Activity: Every line from the one with "Viewport: 1300px width, 744px height." through the last line below should be repeated exactly; pictures stay out of the copy.

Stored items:
———
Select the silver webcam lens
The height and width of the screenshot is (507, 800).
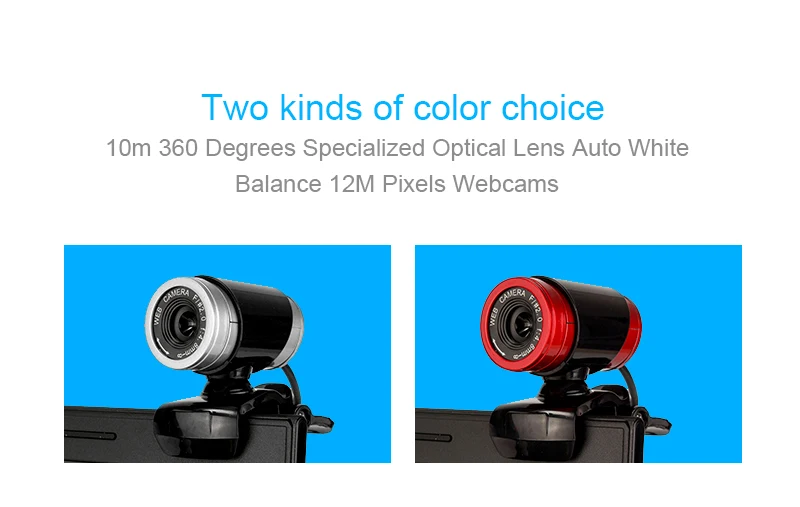pos(184,323)
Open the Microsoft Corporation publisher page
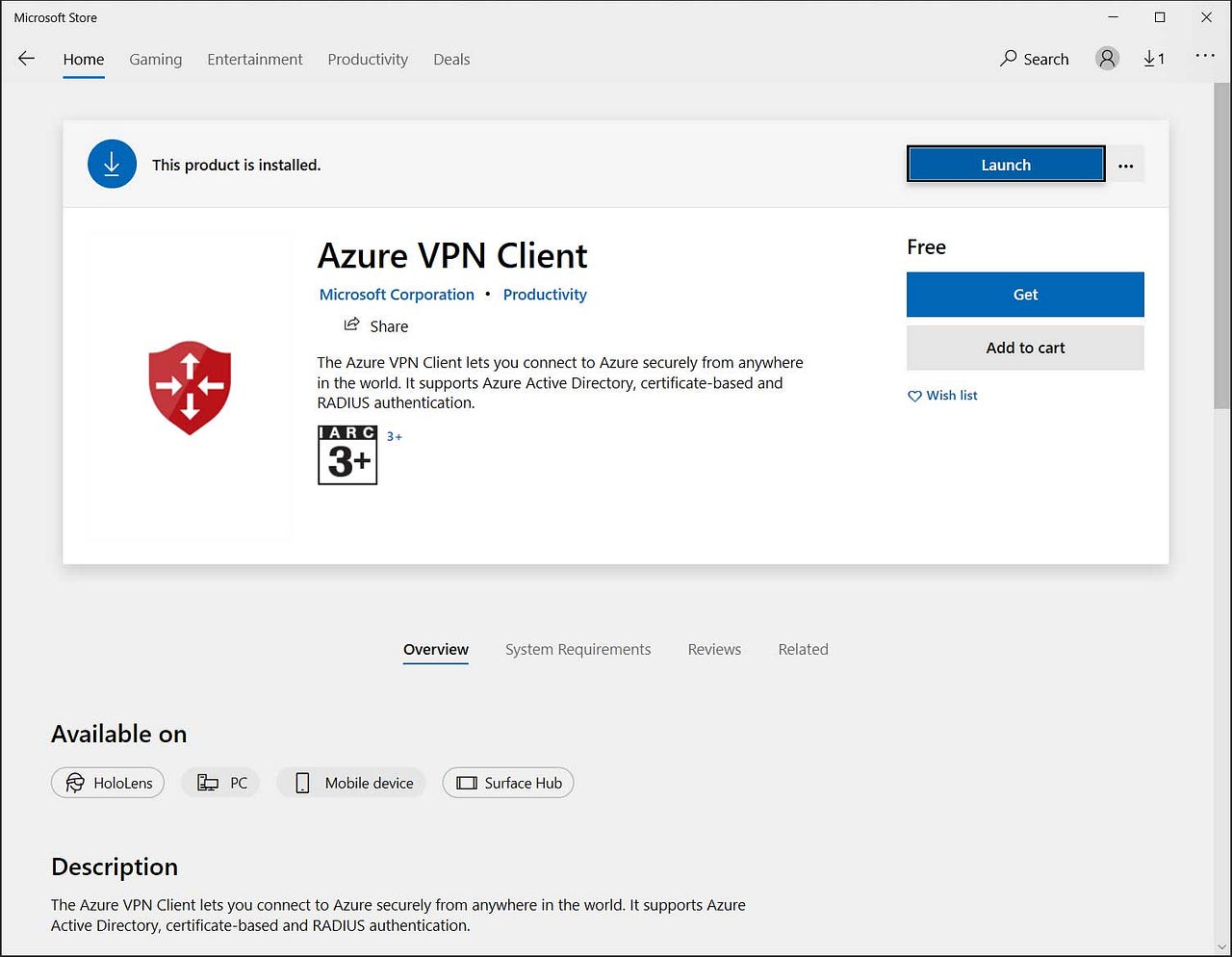 [397, 294]
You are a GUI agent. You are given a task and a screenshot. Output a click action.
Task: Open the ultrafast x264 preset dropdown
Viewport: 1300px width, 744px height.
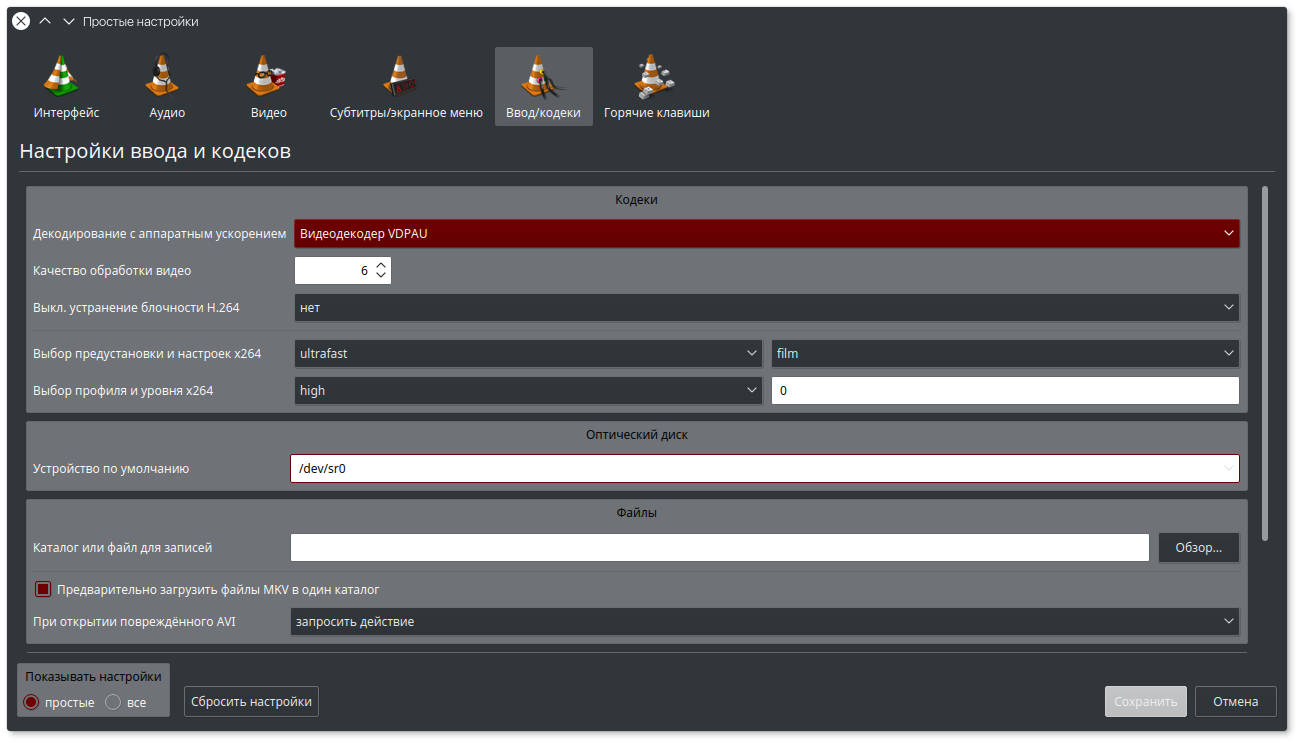click(x=528, y=353)
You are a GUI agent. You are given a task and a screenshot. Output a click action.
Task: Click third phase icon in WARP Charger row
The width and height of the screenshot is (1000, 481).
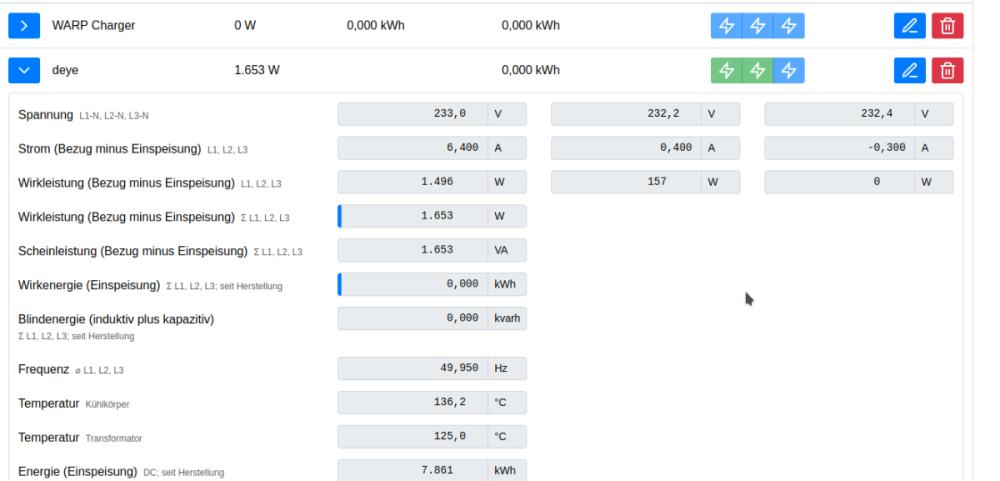pyautogui.click(x=789, y=25)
———
Written response:
Viewport: 1300px width, 744px height.
click(x=528, y=353)
You are a GUI agent. You are given a task and a screenshot. Output a click action.
Task: Click third phase icon in WARP Charger row
The width and height of the screenshot is (1000, 481).
pyautogui.click(x=789, y=25)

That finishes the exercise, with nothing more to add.